Cardiac Catheterization


One of the most accurate tests in the diagnosis of coronary artery disease, cardiac catheterization, is performed more than a million times each year.  Doctors use this minimally invasive procedure to diagnose and/or treat cardiac problems including the heart arteries, valvular heart disease, and to assess pressure within the heart.


The method involves threading a long, thin tube (called a catheter) through an artery or vein in the groin, or within the heart, through the aorta or arm, and into the heart. Depending on the type of information your doctor needs, different things may happen during cardiac catheterization.  For example, a dye may be injected through the catheter to see the heart and its arteries (a test called coronary angiography or coronary arteriography). Pressures may be measured through the catheters as well.  Often, doctors use the terms cardiac catheterization, angiography, and arteriography to mean the same thing.

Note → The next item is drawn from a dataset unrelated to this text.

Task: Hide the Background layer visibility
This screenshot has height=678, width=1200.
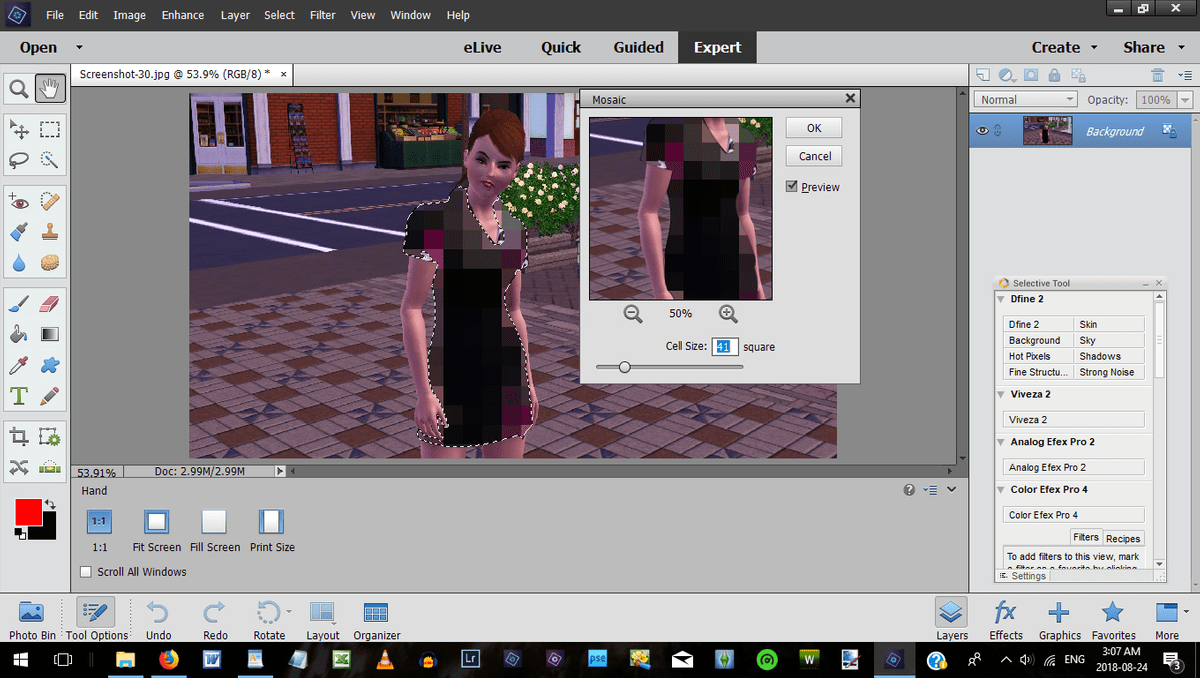Action: click(983, 130)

You will most likely have blood tests and an electrocardiogram before the procedure.  Once you are in the catheterization laboratory (also called cath lab), you will see television monitors, heart monitors, and blood pressure machines.  You will lie on an examination table, which is usually near an x-ray camera.  Staff will place small metal disks called electrodes on your chest.  These electrodes have wires called leads, which hook-up to an electrocardiogram machine.  This machine will monitor your heart rhythm during the test.

To prevent infection, you will be shaved and cleansed around the area of your legs and arms catheters may be inserted.  A needle with a tube connected to it will be put in your arm.  This is called an intravenous line or IV.  A mild sedative will be injected through the IV to relax you throughout the test.  You will be given an anesthetic medicine with a needle to numb the area around where the catheter will be inserted.  You may feel mild discomfort.

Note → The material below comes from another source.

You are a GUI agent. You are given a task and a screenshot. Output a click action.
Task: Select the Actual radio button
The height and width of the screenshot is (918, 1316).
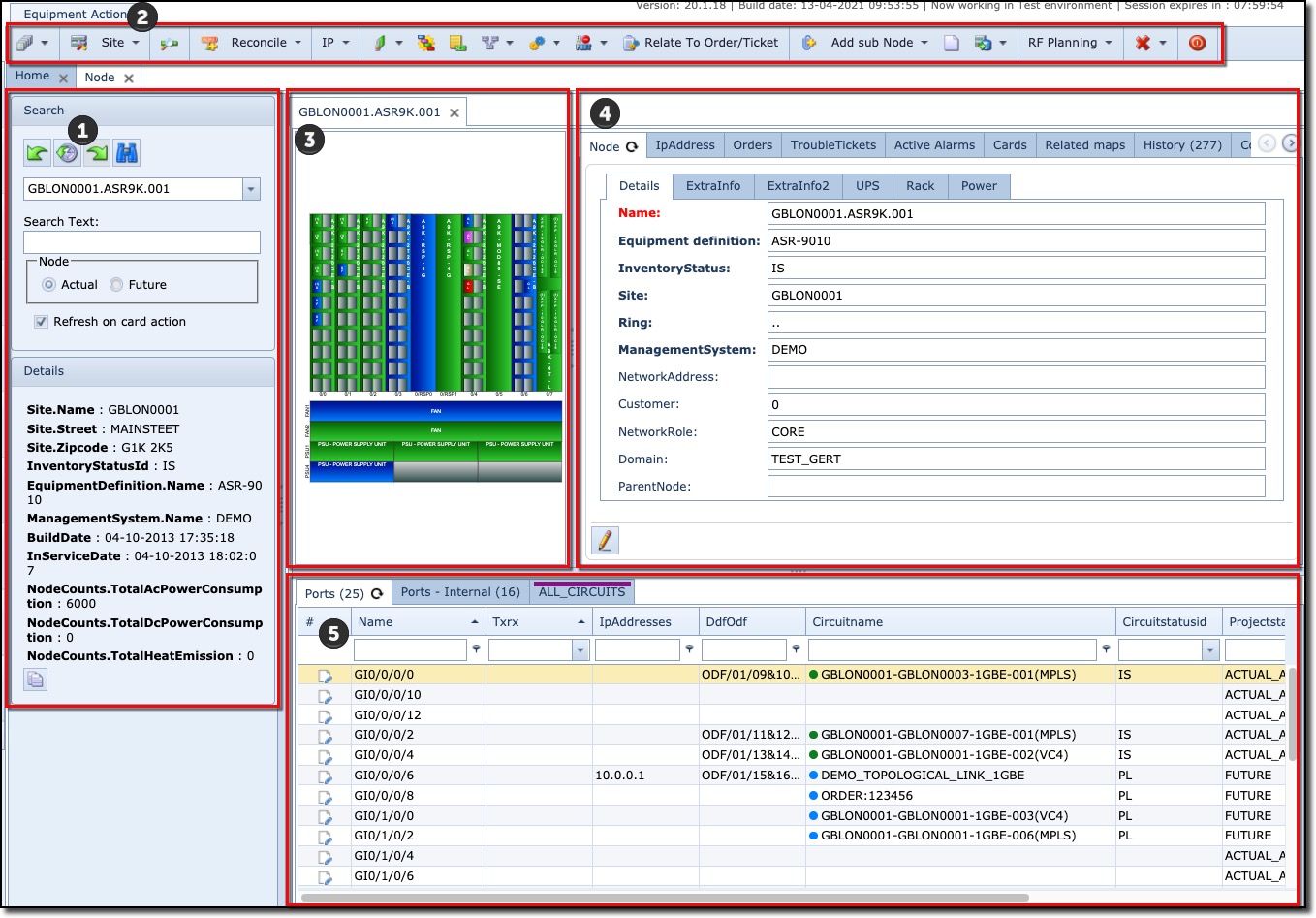(x=48, y=285)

Then, a small incision will be made in the skin.  Once doctors feel the artery into which the catheter will go, a special needle is used to access it.  Doctors then put the catheter into the artery.  You should not feel pain during this part of the test.  The catheter is gently threaded through the artery and into your heart. After doctors have the information they need, the catheter and IV will be removed.  Firm pressure will be applied to the site where the catheter was inserted to stop any bleeding and you will have a bandage put on.

After the procedure, staff will move you to another room where you will need to rest for a few hours.  You may feel a little sleepy until the sedative has worn off.  You should try to lie still and not bend your knee too much.  Nurses will watch you to see that your heart rate and blood pressure are stable.  After this time of rest, you will be able to go home.